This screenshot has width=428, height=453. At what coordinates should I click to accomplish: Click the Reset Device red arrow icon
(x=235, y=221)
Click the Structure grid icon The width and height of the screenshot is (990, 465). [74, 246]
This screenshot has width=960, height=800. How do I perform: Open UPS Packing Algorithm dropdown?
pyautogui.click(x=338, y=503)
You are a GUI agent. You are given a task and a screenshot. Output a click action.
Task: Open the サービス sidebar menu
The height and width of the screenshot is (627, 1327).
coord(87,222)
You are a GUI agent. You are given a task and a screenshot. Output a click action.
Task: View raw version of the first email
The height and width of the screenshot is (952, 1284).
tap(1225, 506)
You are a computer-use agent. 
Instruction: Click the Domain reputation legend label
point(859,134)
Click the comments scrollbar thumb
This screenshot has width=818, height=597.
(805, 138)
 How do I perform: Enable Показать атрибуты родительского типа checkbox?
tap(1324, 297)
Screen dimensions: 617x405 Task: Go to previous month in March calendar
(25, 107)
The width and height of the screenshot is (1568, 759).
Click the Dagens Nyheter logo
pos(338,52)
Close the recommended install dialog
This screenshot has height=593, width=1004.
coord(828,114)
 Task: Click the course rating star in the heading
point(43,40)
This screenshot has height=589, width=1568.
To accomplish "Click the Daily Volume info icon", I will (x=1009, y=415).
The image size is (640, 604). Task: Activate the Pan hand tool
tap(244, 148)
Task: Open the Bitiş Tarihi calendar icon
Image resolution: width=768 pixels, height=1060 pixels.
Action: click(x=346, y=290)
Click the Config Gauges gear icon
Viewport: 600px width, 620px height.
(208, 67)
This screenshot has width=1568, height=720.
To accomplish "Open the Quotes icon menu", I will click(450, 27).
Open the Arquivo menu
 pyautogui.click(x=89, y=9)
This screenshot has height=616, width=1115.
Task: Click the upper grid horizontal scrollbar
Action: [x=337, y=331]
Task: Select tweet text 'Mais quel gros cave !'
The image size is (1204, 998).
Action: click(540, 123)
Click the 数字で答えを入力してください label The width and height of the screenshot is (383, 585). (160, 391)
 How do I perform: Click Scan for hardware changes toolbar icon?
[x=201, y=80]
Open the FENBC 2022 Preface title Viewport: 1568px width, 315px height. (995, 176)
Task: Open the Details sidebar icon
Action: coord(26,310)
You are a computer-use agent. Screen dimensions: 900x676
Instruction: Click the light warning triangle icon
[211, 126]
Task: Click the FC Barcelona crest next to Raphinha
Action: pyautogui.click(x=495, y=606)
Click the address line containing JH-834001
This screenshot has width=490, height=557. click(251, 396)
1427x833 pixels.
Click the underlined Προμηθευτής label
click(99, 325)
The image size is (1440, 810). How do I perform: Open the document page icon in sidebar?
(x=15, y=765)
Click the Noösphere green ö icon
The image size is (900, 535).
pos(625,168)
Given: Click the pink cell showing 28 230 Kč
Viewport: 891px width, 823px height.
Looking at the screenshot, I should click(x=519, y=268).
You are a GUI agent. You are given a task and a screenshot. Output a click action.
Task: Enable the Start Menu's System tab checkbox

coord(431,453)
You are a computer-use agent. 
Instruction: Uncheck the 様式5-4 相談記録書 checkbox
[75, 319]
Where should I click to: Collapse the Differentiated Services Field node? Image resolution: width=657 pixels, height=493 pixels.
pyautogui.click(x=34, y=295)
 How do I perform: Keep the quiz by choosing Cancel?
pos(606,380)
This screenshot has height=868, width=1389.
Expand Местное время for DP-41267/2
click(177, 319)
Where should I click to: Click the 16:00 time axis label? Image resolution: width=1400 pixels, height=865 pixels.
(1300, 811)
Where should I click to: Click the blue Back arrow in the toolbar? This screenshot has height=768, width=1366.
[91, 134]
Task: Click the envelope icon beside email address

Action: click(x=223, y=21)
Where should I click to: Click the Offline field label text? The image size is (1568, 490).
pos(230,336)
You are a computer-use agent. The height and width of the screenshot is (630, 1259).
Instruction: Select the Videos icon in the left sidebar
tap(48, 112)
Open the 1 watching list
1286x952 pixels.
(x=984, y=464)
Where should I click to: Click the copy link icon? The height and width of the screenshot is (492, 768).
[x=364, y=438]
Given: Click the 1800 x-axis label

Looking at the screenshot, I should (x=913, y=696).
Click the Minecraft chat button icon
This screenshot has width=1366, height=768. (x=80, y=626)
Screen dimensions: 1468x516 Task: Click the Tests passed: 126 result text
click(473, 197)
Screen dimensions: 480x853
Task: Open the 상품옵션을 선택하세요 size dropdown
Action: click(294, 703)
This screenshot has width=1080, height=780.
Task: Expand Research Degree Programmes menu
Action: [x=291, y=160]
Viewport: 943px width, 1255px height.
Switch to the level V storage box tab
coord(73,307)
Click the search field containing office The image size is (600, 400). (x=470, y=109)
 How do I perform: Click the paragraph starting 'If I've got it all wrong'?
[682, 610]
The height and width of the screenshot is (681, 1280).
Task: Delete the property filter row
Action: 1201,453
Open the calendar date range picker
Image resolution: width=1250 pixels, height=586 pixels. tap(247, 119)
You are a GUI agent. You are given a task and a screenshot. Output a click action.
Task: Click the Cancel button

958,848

++++++++++++++++++++

TASK TO CARRY OUT => Retype every record above exactly as written.

REPLY =>
This screenshot has width=428, height=453. At what coordinates should I click to accomplish: Click the Reset Device red arrow icon
(x=235, y=221)
Click the Structure grid icon The width and height of the screenshot is (990, 465). [74, 246]
This screenshot has width=960, height=800. How do I perform: Open UPS Packing Algorithm dropdown?
pyautogui.click(x=338, y=503)
You are a GUI agent. You are given a task and a screenshot. Output a click action.
Task: Open the サービス sidebar menu
The height and width of the screenshot is (627, 1327).
coord(87,222)
You are a GUI agent. You are given a task and a screenshot. Output a click action.
Task: View raw version of the first email
The height and width of the screenshot is (952, 1284).
tap(1225, 506)
You are a computer-use agent. 
Instruction: Click the Domain reputation legend label
point(859,134)
Click the comments scrollbar thumb
This screenshot has width=818, height=597.
(805, 138)
 How do I perform: Enable Показать атрибуты родительского типа checkbox?
tap(1324, 297)
Screen dimensions: 617x405 Task: Go to previous month in March calendar
(25, 107)
The width and height of the screenshot is (1568, 759).
Click the Dagens Nyheter logo
pos(338,52)
Close the recommended install dialog
This screenshot has height=593, width=1004.
coord(828,114)
 Task: Click the course rating star in the heading
point(43,40)
This screenshot has height=589, width=1568.
To accomplish "Click the Daily Volume info icon", I will (x=1009, y=415).
The image size is (640, 604). Task: Activate the Pan hand tool
tap(244, 148)
Task: Open the Bitiş Tarihi calendar icon
Image resolution: width=768 pixels, height=1060 pixels.
Action: click(x=346, y=290)
Click the Config Gauges gear icon
Viewport: 600px width, 620px height.
(208, 67)
This screenshot has width=1568, height=720.
To accomplish "Open the Quotes icon menu", I will click(450, 27).
Open the Arquivo menu
 pyautogui.click(x=89, y=9)
This screenshot has height=616, width=1115.
Task: Click the upper grid horizontal scrollbar
Action: [x=337, y=331]
Task: Select tweet text 'Mais quel gros cave !'
The image size is (1204, 998).
Action: click(540, 123)
Click the 数字で答えを入力してください label The width and height of the screenshot is (383, 585). (160, 391)
 How do I perform: Click Scan for hardware changes toolbar icon?
[x=201, y=80]
Open the FENBC 2022 Preface title Viewport: 1568px width, 315px height. (995, 176)
Task: Open the Details sidebar icon
Action: coord(26,310)
You are a computer-use agent. Screen dimensions: 900x676
Instruction: Click the light warning triangle icon
[211, 126]
Task: Click the FC Barcelona crest next to Raphinha
Action: pyautogui.click(x=495, y=606)
Click the address line containing JH-834001
This screenshot has width=490, height=557. click(251, 396)
1427x833 pixels.
Click the underlined Προμηθευτής label
click(99, 325)
The image size is (1440, 810). How do I perform: Open the document page icon in sidebar?
(x=15, y=765)
Click the Noösphere green ö icon
The image size is (900, 535).
pos(625,168)
Given: Click the pink cell showing 28 230 Kč
Viewport: 891px width, 823px height.
Looking at the screenshot, I should click(x=519, y=268).
You are a GUI agent. You are given a task and a screenshot. Output a click action.
Task: Enable the Start Menu's System tab checkbox

coord(431,453)
You are a computer-use agent. 
Instruction: Uncheck the 様式5-4 相談記録書 checkbox
[75, 319]
Where should I click to: Collapse the Differentiated Services Field node? Image resolution: width=657 pixels, height=493 pixels.
pyautogui.click(x=34, y=295)
 How do I perform: Keep the quiz by choosing Cancel?
pos(606,380)
This screenshot has height=868, width=1389.
Expand Местное время for DP-41267/2
click(177, 319)
Where should I click to: Click the 16:00 time axis label? Image resolution: width=1400 pixels, height=865 pixels.
(1300, 811)
Where should I click to: Click the blue Back arrow in the toolbar? This screenshot has height=768, width=1366.
[91, 134]
Task: Click the envelope icon beside email address

Action: click(x=223, y=21)
Where should I click to: Click the Offline field label text? The image size is (1568, 490).
pos(230,336)
You are a computer-use agent. The height and width of the screenshot is (630, 1259).
Instruction: Select the Videos icon in the left sidebar
tap(48, 112)
Open the 1 watching list
1286x952 pixels.
(x=984, y=464)
Where should I click to: Click the copy link icon? The height and width of the screenshot is (492, 768).
[x=364, y=438]
Given: Click the 1800 x-axis label

Looking at the screenshot, I should (x=913, y=696).
Click the Minecraft chat button icon
This screenshot has width=1366, height=768. (x=80, y=626)
Screen dimensions: 1468x516 Task: Click the Tests passed: 126 result text
click(473, 197)
Screen dimensions: 480x853
Task: Open the 상품옵션을 선택하세요 size dropdown
Action: click(294, 703)
This screenshot has width=1080, height=780.
Task: Expand Research Degree Programmes menu
Action: [x=291, y=160]
Viewport: 943px width, 1255px height.
Switch to the level V storage box tab
coord(73,307)
Click the search field containing office The image size is (600, 400). (x=470, y=109)
 How do I perform: Click the paragraph starting 'If I've got it all wrong'?
[682, 610]
The height and width of the screenshot is (681, 1280).
Task: Delete the property filter row
Action: 1201,453
Open the calendar date range picker
Image resolution: width=1250 pixels, height=586 pixels. tap(247, 119)
You are a GUI agent. You are given a task and a screenshot. Output a click action.
Task: Click the Cancel button

958,848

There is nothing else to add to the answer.